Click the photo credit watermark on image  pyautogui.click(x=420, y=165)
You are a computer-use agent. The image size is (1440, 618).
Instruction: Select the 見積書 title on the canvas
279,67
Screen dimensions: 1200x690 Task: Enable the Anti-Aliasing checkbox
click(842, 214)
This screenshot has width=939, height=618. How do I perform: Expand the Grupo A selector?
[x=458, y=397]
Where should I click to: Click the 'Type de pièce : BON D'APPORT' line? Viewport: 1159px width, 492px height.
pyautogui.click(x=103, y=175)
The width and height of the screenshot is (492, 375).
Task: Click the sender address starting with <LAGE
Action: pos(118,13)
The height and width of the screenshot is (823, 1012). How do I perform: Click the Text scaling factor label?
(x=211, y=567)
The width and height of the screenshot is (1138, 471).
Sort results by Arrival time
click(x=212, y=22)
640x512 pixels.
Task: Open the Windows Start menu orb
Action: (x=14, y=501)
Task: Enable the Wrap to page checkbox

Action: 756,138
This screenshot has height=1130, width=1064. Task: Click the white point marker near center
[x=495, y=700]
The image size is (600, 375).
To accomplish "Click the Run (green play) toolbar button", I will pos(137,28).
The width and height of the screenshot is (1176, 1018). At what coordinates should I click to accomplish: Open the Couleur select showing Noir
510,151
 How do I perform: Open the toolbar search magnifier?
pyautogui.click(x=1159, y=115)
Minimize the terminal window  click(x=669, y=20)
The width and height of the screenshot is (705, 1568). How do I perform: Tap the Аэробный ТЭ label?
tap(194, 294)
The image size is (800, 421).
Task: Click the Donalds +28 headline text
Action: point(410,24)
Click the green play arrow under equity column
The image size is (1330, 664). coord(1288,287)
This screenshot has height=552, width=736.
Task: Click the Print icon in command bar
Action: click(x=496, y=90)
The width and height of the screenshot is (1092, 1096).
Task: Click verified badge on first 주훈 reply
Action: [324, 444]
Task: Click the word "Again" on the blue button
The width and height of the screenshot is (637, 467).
-------
In the listing above, find the line with "Screen dimensions: 1200x690" and the line with "The image size is (600, 375)."; output exactly those lines and all lines between them.

Screen dimensions: 1200x690 Task: Enable the Anti-Aliasing checkbox
click(842, 214)
This screenshot has width=939, height=618. How do I perform: Expand the Grupo A selector?
[x=458, y=397]
Where should I click to: Click the 'Type de pièce : BON D'APPORT' line? Viewport: 1159px width, 492px height.
pyautogui.click(x=103, y=175)
The width and height of the screenshot is (492, 375).
Task: Click the sender address starting with <LAGE
Action: pos(118,13)
The height and width of the screenshot is (823, 1012). How do I perform: Click the Text scaling factor label?
(x=211, y=567)
The width and height of the screenshot is (1138, 471).
Sort results by Arrival time
click(x=212, y=22)
640x512 pixels.
Task: Open the Windows Start menu orb
Action: (x=14, y=501)
Task: Enable the Wrap to page checkbox

Action: 756,138
This screenshot has height=1130, width=1064. Task: Click the white point marker near center
[x=495, y=700]
The image size is (600, 375).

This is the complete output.